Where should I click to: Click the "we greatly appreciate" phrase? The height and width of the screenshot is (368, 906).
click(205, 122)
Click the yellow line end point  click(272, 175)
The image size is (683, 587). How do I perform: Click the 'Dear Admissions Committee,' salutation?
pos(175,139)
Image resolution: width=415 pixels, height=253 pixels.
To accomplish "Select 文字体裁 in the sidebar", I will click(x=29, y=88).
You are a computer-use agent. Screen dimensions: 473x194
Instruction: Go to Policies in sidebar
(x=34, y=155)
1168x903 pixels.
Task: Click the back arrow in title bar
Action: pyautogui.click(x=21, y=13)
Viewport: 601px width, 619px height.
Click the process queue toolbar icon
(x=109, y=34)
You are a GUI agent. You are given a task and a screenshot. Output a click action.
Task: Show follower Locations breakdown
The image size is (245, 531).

### Goal
Print these lines again exactly as they appear.

### Exercise answer
Where should I click to: Click the "we greatly appreciate" phrase? The height and width of the screenshot is (368, 906).
click(205, 122)
Click the yellow line end point  click(272, 175)
The image size is (683, 587). How do I perform: Click the 'Dear Admissions Committee,' salutation?
pos(175,139)
Image resolution: width=415 pixels, height=253 pixels.
To accomplish "Select 文字体裁 in the sidebar", I will click(x=29, y=88).
You are a computer-use agent. Screen dimensions: 473x194
Instruction: Go to Policies in sidebar
(x=34, y=155)
1168x903 pixels.
Task: Click the back arrow in title bar
Action: pyautogui.click(x=21, y=13)
Viewport: 601px width, 619px height.
Click the process queue toolbar icon
(x=109, y=34)
You are a GUI agent. You are given a task and a screenshot. Output a click action.
Task: Show follower Locations breakdown
The image size is (245, 531).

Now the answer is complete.